## ЗАДАНИЕ 1
Извлеките из записей и перепишите без изменений строки от той, что содержит «Image resolution: width=1540», до той, что содержит «tap(95, 185)», включая обе.

## ФРАГМЕНТ

::::::::::

Книга Очерки по истории русской церковной смуты - Анатолий Краснов-Левитин
Шрифт:
Интервал:
Закладка:
Всю живоцерковническую программу ц животные, безыдейные домогательства ее целиком осуждаю и отметаю. Отвергаю и беспутную программу СО ДАЦа, разъедающую основы нравственного строительства уничтожением канонической силы, то есть солидарности верующих на основе общности нравственного сознания, и ведущую к нравственному анархизму и цинизму…» Но у Синода на это не могло найтись мужества. Так как он наскоро и случайно составился из фруктов, выросших на полях орошения «Живой Церкви» и СОДАЦа, то он мог предстать пред верующими только обманом и лицемерием. Уничтожить группировки — это означало уничтожить клерикальные новообразования, прорвавшиеся явочно в поповский быт и Собором 1923 года подтасовочно зафиксированные, но это означало для Синода вынуть из-под себя последний туф фундамента, полететь в пропасть и оставить на церковном экране фигуру освобожденного Тихона. Самодельным анархическим, произвольным появлением на свет сломом Собора 1923 года, Синод повис над бездною, разъедаемый к тому же внутренним противоречием. Вот где корни затяжной церковной смуты. «Живая Церковь» в лице Красницкого пришла в покорность патриарху Тихону, этим она взорвала свое собственное дело. Красницкий опрокинул Собор 1923 года и превратил его в грандиозную провокацию. Но он только продолжил подрыв, начатый Синодом. Собор 1923 года имеет две стороны: революционно-общественную или государственную или канонически организационную. Синод взорвал второй бык Собора, а Красницкий — первый. Красницкий превратил Собор 1923 года в поповскую стачку против Тихона для расширения поповских аппетитов и прекратил эту стачку, когда почуял он проигрыш, нарастание мирянского негодовании. Синод, как ослепленный Самсон, потряс кое-как налаженное каноническое основание Собора и этим приготовил себе гибель под развалинами Собора. В конце концов от Собора остались одни руины. Тихон и тихоновцы — лагерь наиболее многочисленный — отметает Собор, как будто его совсем не было.

::::::::::

## ЗАПИСИ НАБОРА ДАННЫХ
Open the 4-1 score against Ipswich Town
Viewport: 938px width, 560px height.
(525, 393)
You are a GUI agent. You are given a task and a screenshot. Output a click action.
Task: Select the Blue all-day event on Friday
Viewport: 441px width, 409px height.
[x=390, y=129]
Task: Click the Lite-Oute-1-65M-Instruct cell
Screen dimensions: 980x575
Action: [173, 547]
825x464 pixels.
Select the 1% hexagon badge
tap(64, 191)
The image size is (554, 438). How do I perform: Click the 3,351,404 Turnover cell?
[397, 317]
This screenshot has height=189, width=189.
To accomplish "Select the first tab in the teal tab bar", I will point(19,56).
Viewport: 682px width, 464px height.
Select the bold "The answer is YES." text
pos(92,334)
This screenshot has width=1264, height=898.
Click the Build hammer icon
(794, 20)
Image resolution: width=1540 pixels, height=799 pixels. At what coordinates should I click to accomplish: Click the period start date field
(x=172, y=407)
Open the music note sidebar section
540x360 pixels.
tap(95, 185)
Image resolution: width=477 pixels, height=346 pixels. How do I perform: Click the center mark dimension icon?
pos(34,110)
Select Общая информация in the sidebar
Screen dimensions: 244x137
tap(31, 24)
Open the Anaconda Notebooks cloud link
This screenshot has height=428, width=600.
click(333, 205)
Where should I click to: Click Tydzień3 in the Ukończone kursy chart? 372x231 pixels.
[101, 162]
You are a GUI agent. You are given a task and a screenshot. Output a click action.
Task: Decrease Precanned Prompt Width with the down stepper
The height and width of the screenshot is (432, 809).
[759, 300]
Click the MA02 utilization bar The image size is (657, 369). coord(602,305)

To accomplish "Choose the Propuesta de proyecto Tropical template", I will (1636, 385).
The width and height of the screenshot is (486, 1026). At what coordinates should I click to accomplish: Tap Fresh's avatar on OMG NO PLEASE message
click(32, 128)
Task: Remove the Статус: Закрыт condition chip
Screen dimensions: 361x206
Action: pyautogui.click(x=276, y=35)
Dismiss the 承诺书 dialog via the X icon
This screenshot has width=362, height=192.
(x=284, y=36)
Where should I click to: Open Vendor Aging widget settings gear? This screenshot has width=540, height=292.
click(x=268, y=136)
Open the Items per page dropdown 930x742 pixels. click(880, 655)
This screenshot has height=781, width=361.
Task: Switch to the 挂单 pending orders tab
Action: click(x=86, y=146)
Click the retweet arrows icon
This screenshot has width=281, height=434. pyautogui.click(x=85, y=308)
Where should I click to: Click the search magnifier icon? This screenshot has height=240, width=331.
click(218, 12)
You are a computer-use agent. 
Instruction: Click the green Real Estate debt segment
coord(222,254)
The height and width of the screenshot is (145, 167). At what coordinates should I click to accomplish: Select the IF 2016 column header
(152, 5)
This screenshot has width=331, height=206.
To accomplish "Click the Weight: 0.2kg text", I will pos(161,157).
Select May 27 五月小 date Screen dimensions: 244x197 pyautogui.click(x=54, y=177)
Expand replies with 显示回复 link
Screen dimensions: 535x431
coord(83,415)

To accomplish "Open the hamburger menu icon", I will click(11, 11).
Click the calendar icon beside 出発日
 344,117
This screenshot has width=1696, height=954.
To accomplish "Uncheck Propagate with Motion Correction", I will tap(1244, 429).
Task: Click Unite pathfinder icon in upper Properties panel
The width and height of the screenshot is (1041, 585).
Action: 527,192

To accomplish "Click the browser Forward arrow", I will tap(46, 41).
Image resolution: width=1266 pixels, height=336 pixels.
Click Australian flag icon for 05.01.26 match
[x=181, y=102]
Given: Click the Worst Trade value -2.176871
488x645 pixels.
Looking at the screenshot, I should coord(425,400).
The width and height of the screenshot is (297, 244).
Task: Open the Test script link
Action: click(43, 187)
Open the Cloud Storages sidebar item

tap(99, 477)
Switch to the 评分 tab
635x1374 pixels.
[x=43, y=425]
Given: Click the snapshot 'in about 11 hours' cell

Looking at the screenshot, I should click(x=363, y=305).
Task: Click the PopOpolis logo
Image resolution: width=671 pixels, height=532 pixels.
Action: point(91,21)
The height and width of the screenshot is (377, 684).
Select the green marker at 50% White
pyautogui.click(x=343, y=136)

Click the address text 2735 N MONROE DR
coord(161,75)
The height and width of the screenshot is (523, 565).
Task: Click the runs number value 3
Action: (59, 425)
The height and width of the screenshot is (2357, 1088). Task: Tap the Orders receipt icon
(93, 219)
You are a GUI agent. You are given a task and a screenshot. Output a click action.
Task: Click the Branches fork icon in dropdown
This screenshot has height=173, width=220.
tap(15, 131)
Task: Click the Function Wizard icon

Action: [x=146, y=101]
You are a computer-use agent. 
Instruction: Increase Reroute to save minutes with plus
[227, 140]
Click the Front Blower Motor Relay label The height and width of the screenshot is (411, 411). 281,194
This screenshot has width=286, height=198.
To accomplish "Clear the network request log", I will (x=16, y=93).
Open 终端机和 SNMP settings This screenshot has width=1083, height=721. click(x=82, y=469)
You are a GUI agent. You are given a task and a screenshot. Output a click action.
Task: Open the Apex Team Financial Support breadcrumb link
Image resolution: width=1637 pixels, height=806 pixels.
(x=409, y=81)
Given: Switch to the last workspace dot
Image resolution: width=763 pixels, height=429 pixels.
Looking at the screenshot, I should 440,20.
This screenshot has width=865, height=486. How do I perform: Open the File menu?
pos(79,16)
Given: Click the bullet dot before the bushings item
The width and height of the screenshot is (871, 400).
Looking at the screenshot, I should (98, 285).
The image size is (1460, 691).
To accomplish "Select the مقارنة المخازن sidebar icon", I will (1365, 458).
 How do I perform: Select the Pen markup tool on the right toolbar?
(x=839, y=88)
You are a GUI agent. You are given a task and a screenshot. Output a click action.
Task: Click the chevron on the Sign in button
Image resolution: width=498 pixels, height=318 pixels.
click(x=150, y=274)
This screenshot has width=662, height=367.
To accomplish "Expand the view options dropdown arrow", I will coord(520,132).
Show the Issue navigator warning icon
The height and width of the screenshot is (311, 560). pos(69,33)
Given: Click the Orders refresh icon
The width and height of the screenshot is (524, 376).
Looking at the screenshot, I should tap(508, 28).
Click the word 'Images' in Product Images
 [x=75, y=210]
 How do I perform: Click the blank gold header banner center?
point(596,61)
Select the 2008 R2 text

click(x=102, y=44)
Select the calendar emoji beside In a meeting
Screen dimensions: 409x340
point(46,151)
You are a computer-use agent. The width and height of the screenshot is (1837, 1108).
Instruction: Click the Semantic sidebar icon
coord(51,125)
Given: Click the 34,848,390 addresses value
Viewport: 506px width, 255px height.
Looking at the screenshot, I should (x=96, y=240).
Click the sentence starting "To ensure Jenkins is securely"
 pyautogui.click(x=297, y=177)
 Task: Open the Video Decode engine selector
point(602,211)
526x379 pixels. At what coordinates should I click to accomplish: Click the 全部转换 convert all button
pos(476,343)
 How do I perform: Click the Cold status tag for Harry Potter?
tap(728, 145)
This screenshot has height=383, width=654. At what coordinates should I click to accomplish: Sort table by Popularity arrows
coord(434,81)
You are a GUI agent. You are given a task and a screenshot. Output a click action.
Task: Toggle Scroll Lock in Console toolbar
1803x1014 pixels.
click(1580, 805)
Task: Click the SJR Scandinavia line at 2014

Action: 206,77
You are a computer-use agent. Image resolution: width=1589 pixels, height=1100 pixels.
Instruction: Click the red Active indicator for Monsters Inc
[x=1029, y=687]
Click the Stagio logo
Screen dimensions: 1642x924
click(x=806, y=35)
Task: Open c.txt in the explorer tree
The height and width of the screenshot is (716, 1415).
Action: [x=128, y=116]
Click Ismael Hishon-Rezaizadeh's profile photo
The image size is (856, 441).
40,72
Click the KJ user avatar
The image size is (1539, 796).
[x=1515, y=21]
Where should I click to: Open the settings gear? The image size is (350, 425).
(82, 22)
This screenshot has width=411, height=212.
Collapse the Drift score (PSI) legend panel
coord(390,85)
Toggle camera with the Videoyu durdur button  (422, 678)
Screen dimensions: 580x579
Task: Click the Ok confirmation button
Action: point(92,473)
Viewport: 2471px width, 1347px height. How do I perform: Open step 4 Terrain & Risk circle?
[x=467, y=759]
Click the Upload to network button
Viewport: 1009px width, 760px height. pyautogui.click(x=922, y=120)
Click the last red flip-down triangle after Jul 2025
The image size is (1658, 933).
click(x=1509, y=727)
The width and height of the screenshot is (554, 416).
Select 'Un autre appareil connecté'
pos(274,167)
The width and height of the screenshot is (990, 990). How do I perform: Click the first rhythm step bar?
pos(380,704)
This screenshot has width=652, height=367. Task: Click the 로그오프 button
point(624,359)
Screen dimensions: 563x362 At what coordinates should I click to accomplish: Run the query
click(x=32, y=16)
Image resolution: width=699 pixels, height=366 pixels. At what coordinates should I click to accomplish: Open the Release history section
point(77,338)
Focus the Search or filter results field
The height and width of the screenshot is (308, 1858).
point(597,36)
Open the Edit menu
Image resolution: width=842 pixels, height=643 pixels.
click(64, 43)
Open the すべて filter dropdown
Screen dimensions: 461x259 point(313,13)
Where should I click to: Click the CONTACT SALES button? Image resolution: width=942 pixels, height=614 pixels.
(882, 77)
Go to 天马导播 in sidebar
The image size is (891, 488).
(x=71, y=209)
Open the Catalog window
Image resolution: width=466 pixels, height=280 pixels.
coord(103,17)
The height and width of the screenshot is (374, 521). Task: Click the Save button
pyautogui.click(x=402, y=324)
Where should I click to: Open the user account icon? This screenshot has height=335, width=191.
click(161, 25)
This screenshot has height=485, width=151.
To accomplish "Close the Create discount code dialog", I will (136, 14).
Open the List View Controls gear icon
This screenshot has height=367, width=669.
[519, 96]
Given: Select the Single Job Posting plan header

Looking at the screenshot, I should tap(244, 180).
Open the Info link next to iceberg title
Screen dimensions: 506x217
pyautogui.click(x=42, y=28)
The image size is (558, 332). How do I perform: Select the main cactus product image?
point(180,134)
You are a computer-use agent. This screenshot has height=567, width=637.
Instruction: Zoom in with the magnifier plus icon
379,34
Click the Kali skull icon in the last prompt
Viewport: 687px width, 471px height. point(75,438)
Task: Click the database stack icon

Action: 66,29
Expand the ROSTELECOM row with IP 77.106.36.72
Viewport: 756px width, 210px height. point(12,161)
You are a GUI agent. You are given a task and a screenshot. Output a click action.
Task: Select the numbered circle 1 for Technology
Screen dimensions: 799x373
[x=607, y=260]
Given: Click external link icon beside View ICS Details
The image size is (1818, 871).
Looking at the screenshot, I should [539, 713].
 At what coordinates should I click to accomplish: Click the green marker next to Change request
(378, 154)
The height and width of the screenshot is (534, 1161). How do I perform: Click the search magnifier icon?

::::::::::

## ЗАДАНИЕ 2
Напишите продолжение фрагмента о церковной смуте и Соборе 1923 года, начав сразу после его последнего предложения.

## ОТВЕТ 1
Image resolution: width=1540 pixels, height=799 pixels. At what coordinates should I click to accomplish: Click the period start date field
(x=172, y=407)
Open the music note sidebar section
540x360 pixels.
tap(95, 185)

## ОТВЕТ 2
Творцы Собора, живоцерковники и содацы, пройдя через Собор, сломали Собор, превратив его в политическую авантюру и выгодную для попов временную стачку. Остается одна самая малочисленная группа Возрождения. Как мы должны себя чувствовать перед лицом этого Собора? Можем ли мы упрочить его авторитет? Должны ли мы принимать этот Собор и имеем ли право его отвергнуть?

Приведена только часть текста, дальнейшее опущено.